Poderoso símbolo para una ciudad que, día por día, le gana terreno al automotor y al monopolio caníbal de la corporación del transporte público con la bicicleta. Y es que desde 1974 se han venido gestando en esta urbe hipertrofiada una serie de políticas respecto al uso de la bicicleta como elemento recreativo y como forma alternativa de transporte. En un comienzo la idea de la ciclovía fue una iniciativa por parte de unos cuantos entusiastas para aprovechar la baja circulación de vehículos por las principales calles del centro de la ciudad. Las ciclorrutas fueron ya un invento “moderno” que se implementó entre 1996 y 2007, y completa actualmente 302 kilómetros de asfalto dedicado exclusivamente al tránsito de bicicletas.

Pero no sólo la implementación, las políticas y la construcción de carriles exclusivos han hecho de la bicicleta un elemento de arraigo en el bogotano, en el colombiano mismo. Desde 1980 cuando un escuálido ciclista del más humilde origen se ganó el Tour de l’Avenir, Alfonso Flores Ortiz, y más atrás cuando Martín Emilio “Cochise” Rodríguez rompió el record mundial de la hora y no le fue homologado por maledicencias de la gente, el ciclismo y el culto por la bicicleta se han integrado a la memoria y el sentir de la ciudad y de la nación.  Después vinieron los rotundos triunfos del equipo Varta, del Café de Colombia, cuando a don Luis Alberto “Lucho” Herrera y a don Fabio Enrique Parra les dio por enseñarle a medio mundo cómo era que le tocaba a los campesinos y a los jóvenes colombianos transportarse por estos Andes indómitos a punta de biela y pedal.

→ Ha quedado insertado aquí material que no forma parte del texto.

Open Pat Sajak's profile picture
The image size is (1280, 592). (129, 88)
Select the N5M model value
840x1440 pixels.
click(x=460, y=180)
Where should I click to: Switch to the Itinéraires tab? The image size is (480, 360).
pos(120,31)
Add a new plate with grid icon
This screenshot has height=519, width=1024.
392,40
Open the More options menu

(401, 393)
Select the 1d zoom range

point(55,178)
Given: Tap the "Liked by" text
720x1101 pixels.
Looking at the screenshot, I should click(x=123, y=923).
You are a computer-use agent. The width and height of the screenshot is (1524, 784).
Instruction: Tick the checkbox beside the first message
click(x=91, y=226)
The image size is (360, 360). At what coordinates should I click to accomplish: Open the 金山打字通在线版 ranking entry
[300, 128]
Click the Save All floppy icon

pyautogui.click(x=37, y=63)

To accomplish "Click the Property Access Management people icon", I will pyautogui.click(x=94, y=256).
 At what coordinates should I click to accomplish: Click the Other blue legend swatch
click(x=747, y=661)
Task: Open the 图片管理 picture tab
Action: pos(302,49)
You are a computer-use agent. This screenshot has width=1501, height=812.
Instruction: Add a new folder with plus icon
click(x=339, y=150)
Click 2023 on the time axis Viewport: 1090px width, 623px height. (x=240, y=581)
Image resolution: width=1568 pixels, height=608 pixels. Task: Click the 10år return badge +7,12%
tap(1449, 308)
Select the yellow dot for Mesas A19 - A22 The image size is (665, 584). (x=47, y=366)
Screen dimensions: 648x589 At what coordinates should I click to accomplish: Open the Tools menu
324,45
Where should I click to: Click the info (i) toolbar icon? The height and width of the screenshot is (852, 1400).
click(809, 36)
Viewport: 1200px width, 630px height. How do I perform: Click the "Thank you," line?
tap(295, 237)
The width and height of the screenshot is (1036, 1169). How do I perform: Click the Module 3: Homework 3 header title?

Desde que tengo uso de memoria la salida a los pueblos aledaños a la capital en cicla es uno de los mejores, y más peligrosos, planes que hay para un domingo. Pero si no estoy falsificando recuerdos, a mediados de los años ochenta se dio una verdadera fiebre por conquistar los premios de montaña criollos; célebres pero no tanto como el famoso Alto de Minas o la temida y fatal Alto de la Línea, tenebroso pasaje donde muriera hace unos años un locutor al volcarse su vehículo y acallar sus transmisiones en vivo y en directo. Entonces, el Alto del Vino, en la vía a Villeta; el kilómetro nueve en la carretera a La Mesa, pasando por Mondoñedo, chusco pasaje que los hippies ácidos de Chapinero bautizaron Zabrinsky por una lejana familiaridad con la película cuya banda sonora de Pink Floyd los mantenía en órbita; y para los más tímidos, el duro pero posible ascenso al tercer mirador de la carretera que lleva al pintoresco suburbio de La Calera, se convirtieron en  los premios de montaña de la carrera interna de cada gomoso que se embarcaba en la odisea que es forzar el cuerpo a jornadas y kilometrajes reservados a deportistas profesionales. O al menos así me parecía a mí.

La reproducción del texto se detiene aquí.